→ **Work task**: Say nothing but the number of lines below in which the string "title" appears.

→ **Listed records**:
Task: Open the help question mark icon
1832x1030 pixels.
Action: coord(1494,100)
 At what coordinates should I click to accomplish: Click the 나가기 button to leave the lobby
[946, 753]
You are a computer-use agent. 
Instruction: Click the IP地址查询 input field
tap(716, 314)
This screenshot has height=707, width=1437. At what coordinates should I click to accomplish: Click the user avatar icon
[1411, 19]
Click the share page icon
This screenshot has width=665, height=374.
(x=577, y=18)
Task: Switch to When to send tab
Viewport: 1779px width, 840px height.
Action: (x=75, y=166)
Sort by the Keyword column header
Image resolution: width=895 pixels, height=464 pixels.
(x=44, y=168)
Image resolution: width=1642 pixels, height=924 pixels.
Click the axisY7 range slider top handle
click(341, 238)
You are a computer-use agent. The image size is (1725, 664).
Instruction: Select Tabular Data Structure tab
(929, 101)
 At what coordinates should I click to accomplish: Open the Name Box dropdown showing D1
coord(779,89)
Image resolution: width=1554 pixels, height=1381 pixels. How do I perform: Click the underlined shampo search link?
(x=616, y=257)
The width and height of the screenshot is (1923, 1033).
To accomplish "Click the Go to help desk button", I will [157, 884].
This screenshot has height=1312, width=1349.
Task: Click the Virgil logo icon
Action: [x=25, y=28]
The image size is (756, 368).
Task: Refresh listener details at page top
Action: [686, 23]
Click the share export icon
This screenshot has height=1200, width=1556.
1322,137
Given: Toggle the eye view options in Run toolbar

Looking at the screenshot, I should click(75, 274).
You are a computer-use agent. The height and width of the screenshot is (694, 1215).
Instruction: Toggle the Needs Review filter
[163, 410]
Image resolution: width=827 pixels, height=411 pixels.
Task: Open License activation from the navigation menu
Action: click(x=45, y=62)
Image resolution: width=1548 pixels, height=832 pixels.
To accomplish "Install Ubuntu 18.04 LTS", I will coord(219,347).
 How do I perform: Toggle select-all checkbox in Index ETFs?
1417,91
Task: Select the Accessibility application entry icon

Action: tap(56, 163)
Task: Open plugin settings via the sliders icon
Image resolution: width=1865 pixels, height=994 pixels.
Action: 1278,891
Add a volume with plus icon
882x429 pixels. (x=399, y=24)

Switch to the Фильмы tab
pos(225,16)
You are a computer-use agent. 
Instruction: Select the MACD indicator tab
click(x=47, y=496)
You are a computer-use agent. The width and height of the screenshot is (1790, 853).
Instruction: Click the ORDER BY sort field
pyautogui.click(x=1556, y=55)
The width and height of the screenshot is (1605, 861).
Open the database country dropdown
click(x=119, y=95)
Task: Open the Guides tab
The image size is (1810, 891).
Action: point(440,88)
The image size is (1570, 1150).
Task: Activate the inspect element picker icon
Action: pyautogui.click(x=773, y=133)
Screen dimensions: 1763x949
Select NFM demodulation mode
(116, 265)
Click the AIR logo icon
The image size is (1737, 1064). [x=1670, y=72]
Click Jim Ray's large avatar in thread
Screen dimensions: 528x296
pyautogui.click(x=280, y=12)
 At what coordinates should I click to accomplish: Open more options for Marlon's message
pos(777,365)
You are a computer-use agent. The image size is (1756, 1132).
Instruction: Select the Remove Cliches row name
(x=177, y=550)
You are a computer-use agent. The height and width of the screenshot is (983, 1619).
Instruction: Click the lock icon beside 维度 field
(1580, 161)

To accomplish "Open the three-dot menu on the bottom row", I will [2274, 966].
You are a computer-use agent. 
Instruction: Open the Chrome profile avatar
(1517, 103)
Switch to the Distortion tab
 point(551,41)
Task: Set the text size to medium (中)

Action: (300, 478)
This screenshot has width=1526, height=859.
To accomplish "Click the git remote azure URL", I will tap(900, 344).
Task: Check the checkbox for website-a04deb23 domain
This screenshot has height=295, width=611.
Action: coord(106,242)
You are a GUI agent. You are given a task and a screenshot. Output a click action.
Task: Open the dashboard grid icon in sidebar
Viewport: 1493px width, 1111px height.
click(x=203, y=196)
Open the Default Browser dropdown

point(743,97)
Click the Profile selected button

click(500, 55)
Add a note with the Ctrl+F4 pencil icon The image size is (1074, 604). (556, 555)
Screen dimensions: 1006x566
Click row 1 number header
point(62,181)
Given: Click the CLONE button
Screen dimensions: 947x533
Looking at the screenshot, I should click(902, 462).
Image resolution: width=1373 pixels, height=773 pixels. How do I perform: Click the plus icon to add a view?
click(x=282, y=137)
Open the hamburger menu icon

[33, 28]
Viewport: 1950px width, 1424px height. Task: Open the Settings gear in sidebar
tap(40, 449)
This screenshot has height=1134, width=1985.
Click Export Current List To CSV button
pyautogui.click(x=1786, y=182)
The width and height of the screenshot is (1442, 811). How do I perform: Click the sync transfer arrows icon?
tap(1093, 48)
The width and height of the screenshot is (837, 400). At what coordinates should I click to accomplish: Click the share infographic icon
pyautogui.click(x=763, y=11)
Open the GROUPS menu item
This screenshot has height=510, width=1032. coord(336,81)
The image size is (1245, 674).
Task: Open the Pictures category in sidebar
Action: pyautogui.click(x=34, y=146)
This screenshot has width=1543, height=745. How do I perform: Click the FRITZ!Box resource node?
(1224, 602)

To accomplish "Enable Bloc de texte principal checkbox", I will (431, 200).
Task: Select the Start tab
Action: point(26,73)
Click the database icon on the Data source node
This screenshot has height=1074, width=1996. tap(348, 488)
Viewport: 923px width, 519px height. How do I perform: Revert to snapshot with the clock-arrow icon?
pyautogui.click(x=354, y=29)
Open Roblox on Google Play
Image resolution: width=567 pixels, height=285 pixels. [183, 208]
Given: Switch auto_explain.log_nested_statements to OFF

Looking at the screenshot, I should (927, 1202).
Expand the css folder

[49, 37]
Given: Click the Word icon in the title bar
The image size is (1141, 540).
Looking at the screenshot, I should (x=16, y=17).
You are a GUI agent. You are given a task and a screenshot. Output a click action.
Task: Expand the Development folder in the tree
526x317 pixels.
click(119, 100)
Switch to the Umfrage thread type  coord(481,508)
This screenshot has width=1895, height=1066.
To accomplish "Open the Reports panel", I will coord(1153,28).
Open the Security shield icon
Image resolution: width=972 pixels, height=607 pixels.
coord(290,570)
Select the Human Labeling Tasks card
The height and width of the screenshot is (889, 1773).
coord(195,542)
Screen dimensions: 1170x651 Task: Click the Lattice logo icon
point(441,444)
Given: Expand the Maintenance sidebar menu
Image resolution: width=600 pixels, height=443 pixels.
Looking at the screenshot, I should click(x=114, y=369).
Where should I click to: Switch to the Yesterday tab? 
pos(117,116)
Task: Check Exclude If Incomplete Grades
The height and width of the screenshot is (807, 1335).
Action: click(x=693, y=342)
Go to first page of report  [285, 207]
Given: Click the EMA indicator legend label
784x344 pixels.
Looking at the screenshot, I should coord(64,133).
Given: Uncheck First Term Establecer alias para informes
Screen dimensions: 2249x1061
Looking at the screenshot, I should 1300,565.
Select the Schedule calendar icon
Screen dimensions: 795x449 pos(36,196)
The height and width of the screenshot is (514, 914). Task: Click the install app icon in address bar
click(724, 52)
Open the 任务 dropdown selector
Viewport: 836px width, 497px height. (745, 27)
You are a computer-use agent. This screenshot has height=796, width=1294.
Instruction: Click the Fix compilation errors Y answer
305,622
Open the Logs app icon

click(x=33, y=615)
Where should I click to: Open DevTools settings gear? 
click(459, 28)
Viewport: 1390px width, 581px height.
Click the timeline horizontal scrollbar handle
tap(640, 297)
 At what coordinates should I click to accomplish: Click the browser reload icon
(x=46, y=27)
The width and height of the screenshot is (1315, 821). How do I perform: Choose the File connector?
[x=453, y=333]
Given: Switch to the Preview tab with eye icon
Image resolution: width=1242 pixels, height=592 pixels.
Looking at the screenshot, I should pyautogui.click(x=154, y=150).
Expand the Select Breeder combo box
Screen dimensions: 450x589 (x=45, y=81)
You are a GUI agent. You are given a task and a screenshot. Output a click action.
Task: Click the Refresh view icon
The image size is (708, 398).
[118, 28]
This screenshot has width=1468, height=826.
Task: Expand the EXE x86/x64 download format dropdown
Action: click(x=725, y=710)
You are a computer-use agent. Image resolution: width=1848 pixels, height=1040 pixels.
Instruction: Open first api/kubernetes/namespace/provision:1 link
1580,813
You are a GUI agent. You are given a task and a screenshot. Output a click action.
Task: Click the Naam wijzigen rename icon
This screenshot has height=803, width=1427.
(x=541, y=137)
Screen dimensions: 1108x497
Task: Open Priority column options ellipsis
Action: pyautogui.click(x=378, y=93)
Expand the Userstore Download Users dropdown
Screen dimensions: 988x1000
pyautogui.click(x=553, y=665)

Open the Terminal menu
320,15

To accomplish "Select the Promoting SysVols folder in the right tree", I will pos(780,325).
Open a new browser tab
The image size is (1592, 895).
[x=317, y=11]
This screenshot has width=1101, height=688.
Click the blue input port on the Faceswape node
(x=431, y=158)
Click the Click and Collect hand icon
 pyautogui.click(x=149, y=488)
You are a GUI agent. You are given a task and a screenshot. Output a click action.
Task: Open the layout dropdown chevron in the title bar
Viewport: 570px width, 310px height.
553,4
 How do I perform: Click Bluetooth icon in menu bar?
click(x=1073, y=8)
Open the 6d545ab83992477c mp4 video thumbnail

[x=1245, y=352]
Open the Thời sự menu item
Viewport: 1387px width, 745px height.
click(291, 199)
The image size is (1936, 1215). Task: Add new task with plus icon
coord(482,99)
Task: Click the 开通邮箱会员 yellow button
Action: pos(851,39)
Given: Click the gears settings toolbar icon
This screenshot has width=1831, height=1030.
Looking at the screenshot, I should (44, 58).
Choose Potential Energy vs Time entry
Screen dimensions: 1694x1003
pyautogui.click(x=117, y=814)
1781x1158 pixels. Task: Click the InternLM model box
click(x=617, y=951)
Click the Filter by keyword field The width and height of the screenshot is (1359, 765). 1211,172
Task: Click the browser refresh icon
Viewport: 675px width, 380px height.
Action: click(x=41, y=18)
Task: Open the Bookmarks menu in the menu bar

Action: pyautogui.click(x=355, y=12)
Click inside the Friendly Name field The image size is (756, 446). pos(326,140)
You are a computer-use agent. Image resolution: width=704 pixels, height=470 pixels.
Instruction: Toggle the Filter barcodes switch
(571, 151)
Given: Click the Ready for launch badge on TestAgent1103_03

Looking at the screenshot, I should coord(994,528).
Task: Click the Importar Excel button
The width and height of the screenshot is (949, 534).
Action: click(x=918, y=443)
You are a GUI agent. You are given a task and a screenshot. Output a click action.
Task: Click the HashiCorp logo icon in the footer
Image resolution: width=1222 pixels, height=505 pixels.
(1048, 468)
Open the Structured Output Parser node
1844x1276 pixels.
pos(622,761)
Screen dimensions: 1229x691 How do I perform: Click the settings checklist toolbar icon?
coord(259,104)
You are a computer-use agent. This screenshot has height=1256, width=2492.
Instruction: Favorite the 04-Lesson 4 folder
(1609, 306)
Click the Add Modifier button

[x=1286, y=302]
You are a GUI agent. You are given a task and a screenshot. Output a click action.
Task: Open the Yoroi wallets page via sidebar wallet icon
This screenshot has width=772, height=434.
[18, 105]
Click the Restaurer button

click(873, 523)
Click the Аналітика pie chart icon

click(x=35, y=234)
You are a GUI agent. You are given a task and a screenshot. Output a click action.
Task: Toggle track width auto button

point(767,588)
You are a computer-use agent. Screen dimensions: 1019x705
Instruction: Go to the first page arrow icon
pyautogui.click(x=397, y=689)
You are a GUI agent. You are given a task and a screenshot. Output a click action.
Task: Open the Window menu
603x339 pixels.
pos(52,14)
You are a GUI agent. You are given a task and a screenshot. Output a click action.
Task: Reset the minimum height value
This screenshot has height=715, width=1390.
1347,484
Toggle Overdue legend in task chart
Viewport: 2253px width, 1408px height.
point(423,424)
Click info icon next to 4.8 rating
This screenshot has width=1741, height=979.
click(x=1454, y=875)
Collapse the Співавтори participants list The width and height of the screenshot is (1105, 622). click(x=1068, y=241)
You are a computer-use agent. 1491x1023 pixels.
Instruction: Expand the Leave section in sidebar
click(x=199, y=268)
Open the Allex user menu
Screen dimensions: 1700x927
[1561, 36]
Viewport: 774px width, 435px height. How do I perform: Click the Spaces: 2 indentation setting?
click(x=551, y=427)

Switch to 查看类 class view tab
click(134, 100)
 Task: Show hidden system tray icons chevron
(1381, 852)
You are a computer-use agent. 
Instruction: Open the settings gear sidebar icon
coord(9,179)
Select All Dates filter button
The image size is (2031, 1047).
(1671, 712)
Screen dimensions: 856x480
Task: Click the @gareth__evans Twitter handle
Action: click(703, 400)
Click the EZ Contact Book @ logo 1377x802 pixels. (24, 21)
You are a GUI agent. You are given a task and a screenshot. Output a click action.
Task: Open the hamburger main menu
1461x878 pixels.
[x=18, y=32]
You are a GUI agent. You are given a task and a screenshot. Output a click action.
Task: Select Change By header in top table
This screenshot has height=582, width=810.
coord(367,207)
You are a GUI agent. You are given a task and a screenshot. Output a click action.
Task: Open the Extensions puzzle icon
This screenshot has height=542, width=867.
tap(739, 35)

→ **Response below**: 2